Principal Investigators: Brent Williams, Glenn Morrison, Dylan Millet, and Nathan Kreisberg

Year Awarded: 2018

Institution: University of Washington in St. Louis

Indoor air chemistry remains a challenging research area given the complexity of contributing pollutant sources, from infiltration of outdoor pollutantto outgassing of indoor materials and human activity emissions such as food cooking and cleaning. Furthering the complexity, many of these pollutants can partition on and off indoor surfaces, undergo chemical reactions, and move between the gas and particle phases when altered by ventilation or other changes in pollution sources. To help address the need for better characterization of indoor air chemistry, this project aims to develop a new field-deployable automated instrument for the simultaneous measurement of organic gas and particle chemical composition.

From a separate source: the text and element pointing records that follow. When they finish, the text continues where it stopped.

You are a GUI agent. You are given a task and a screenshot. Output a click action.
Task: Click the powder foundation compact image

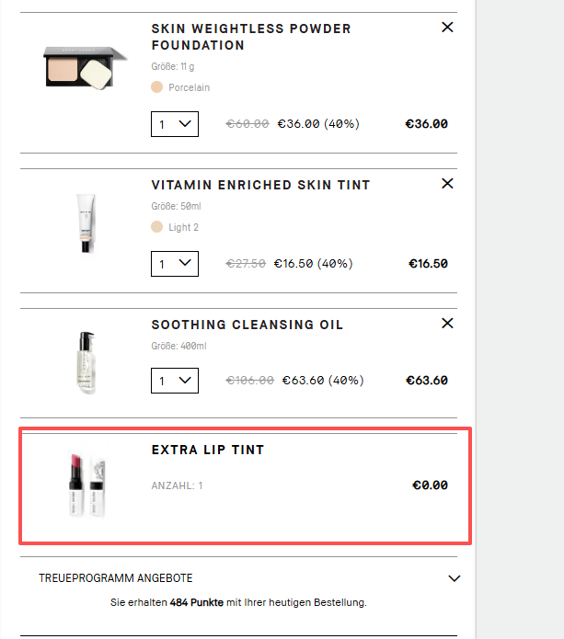(81, 67)
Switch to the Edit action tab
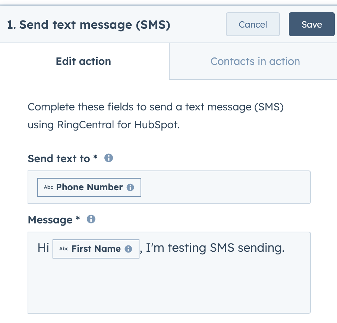 [x=84, y=61]
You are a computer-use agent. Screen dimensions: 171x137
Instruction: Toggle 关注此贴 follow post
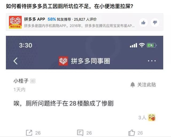coord(143,85)
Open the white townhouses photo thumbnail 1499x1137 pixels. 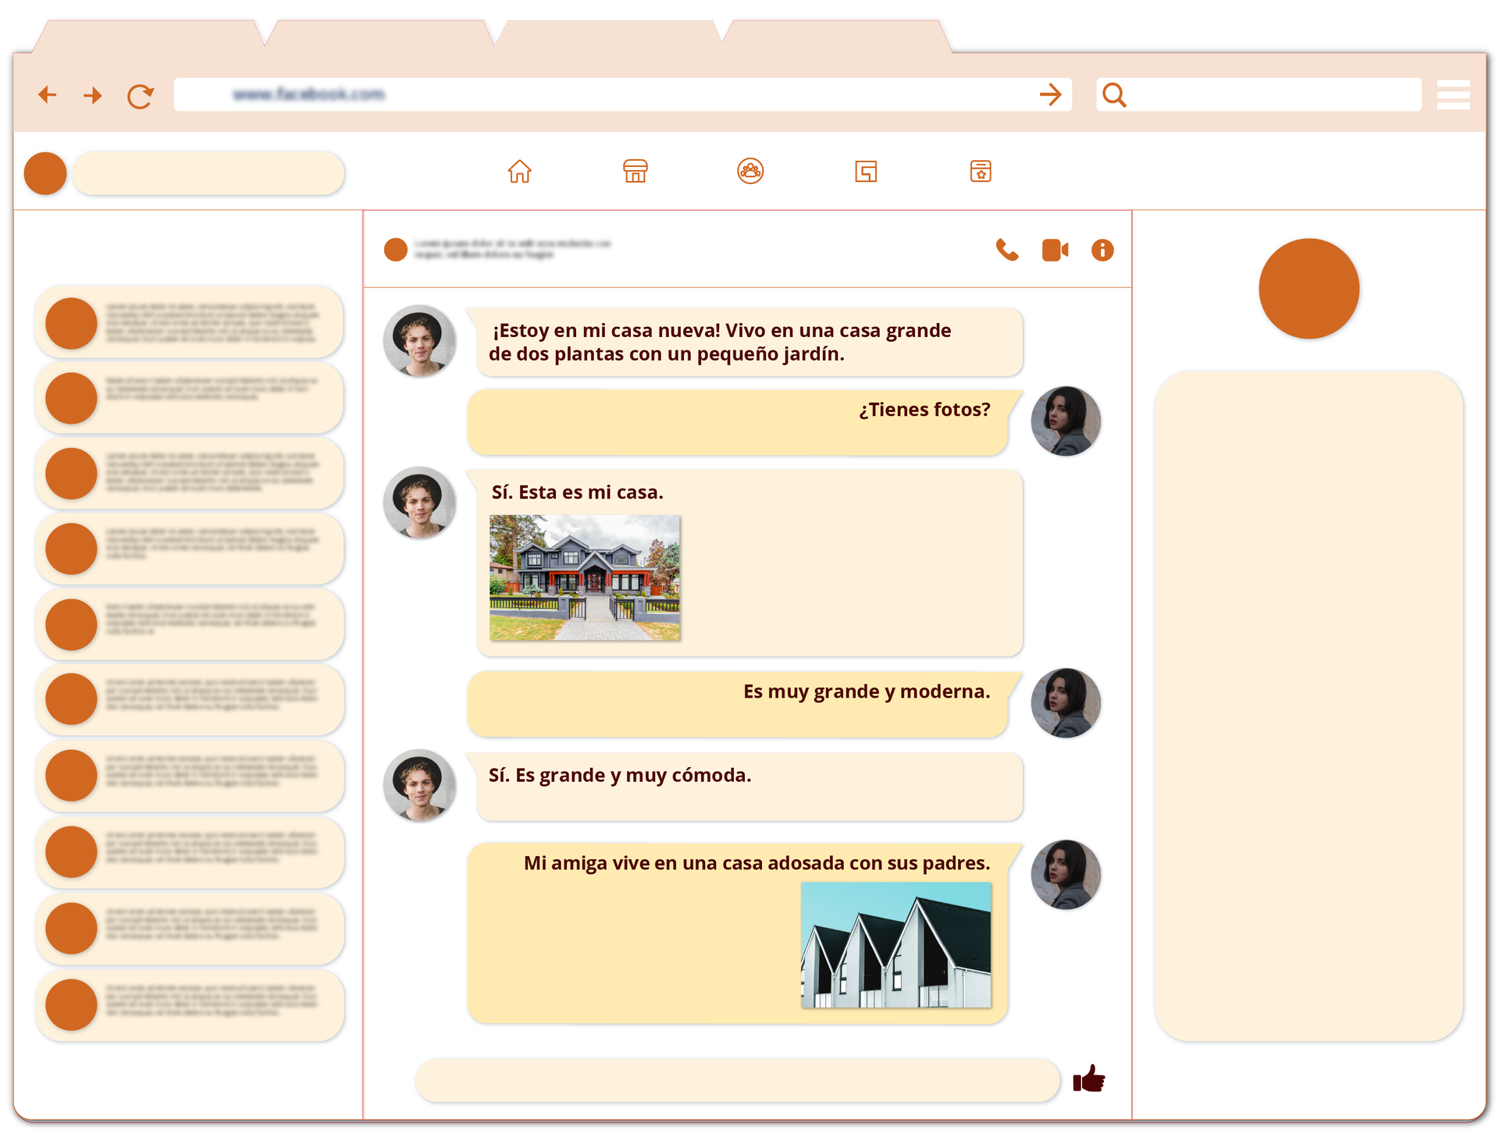pos(895,944)
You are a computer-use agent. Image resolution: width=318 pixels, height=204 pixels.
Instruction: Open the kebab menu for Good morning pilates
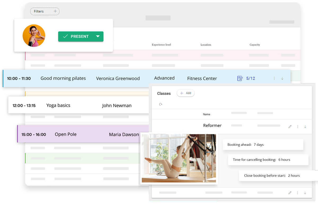point(275,78)
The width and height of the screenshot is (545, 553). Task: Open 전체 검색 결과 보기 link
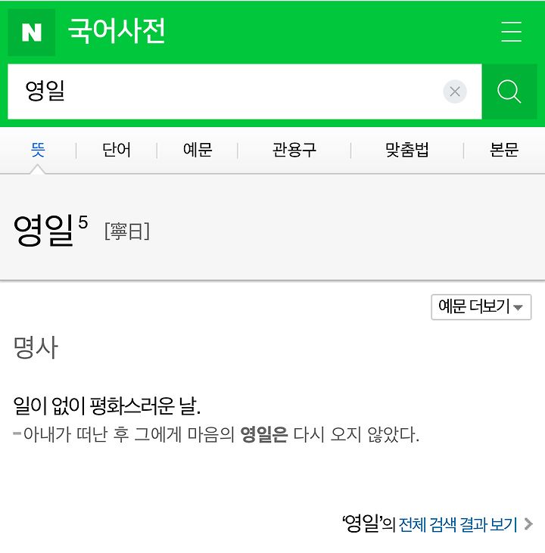458,524
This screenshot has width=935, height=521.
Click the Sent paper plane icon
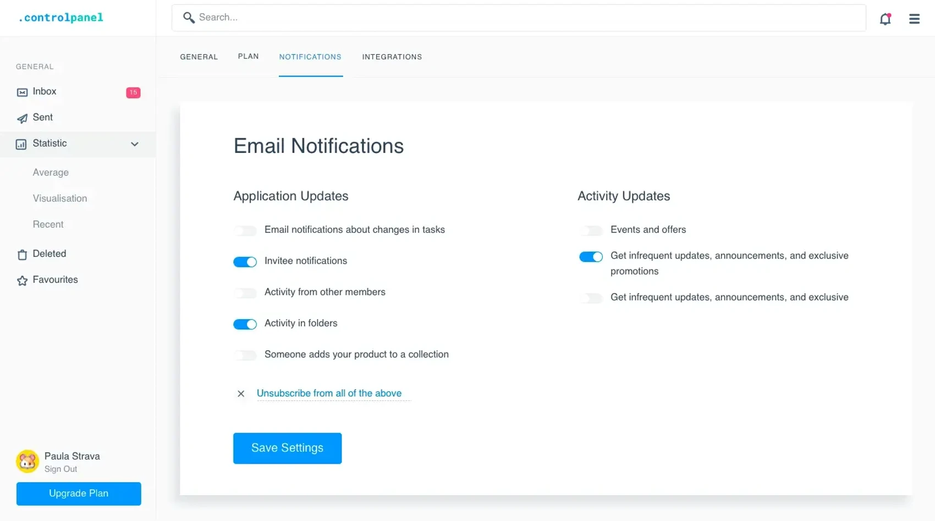tap(22, 118)
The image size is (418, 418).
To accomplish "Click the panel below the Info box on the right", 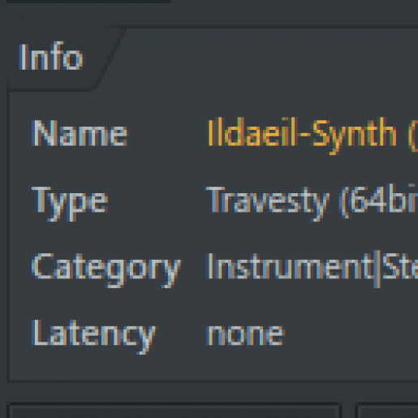I will 388,411.
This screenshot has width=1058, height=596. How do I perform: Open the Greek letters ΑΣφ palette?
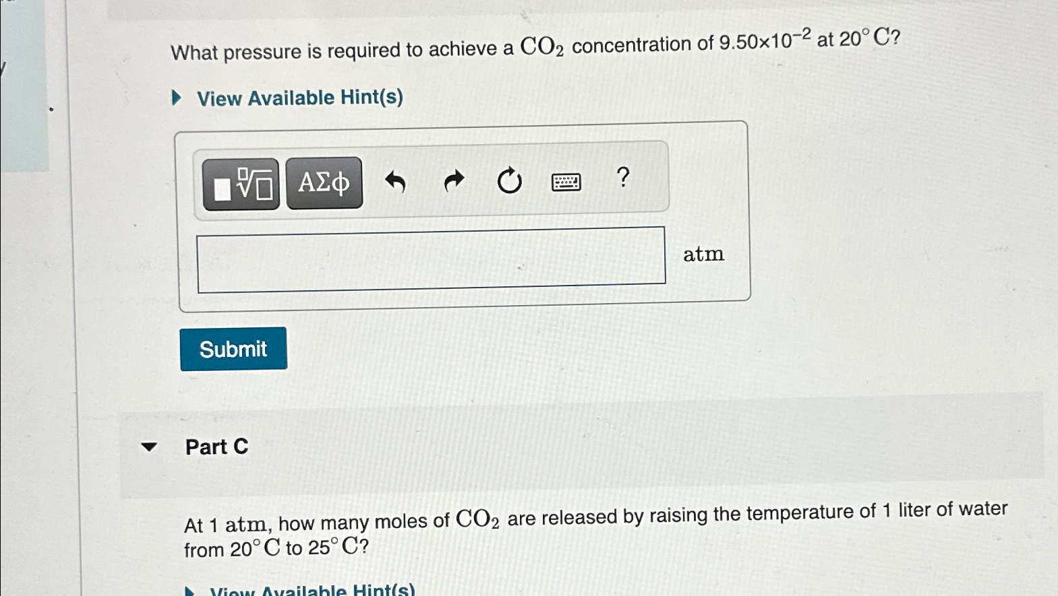[x=324, y=182]
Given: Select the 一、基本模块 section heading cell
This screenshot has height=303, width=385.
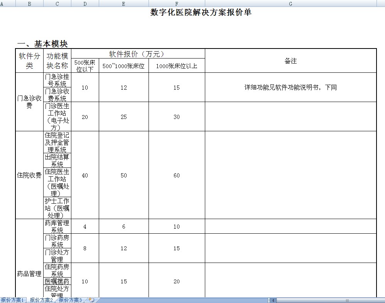Looking at the screenshot, I should tap(43, 44).
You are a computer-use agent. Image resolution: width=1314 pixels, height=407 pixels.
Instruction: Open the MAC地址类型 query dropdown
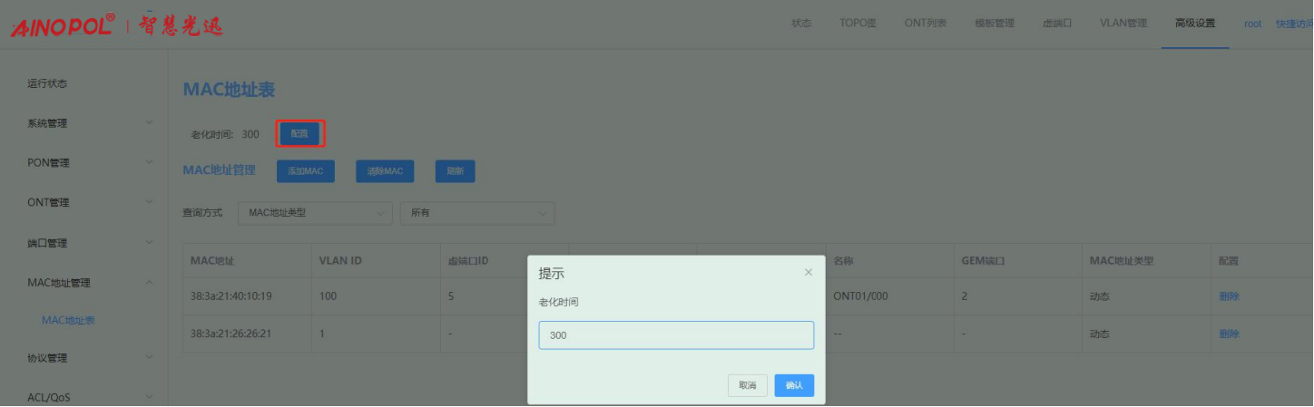(315, 213)
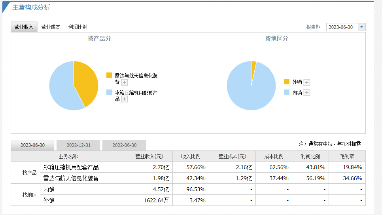382x215 pixels.
Task: Toggle the yellow 外销 legend swatch
Action: tap(287, 82)
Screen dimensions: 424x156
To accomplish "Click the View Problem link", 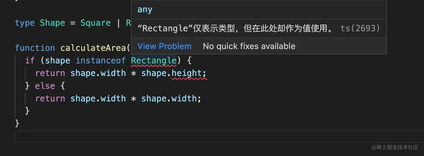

A further challenge is that there can be many thousands of individual molecules that are present in the indoor environment, and it is difficult to track (and model) the presence and loss of each of these molecules. The instrument developed here will arrange molecules by their volatility and polarity, allowing investigators to group molecules into similar volatility and polarity bins in an attempt to improve our ability to model the partitioning of organic material between the gas and particle phase. Through controlled laboratory studies and a field deployment in a test home, we will demonstrate the instrument’s capability to measure changes in this phase partitioning through processes such as oxidative chemistry, human activities, and building dynamics. Molecular data and volatility/polarity-separated data will be stored and shared in a searchable database freely-accessible to the indoor research community.

This project will introduce new measurement capacity for the CIE community to answer outstanding questions on indoor air composition and transformation while engaging and training the next generation of diverse scientists and engineers on instrumentation development geared at advancing the study of indoor environmental chemistry.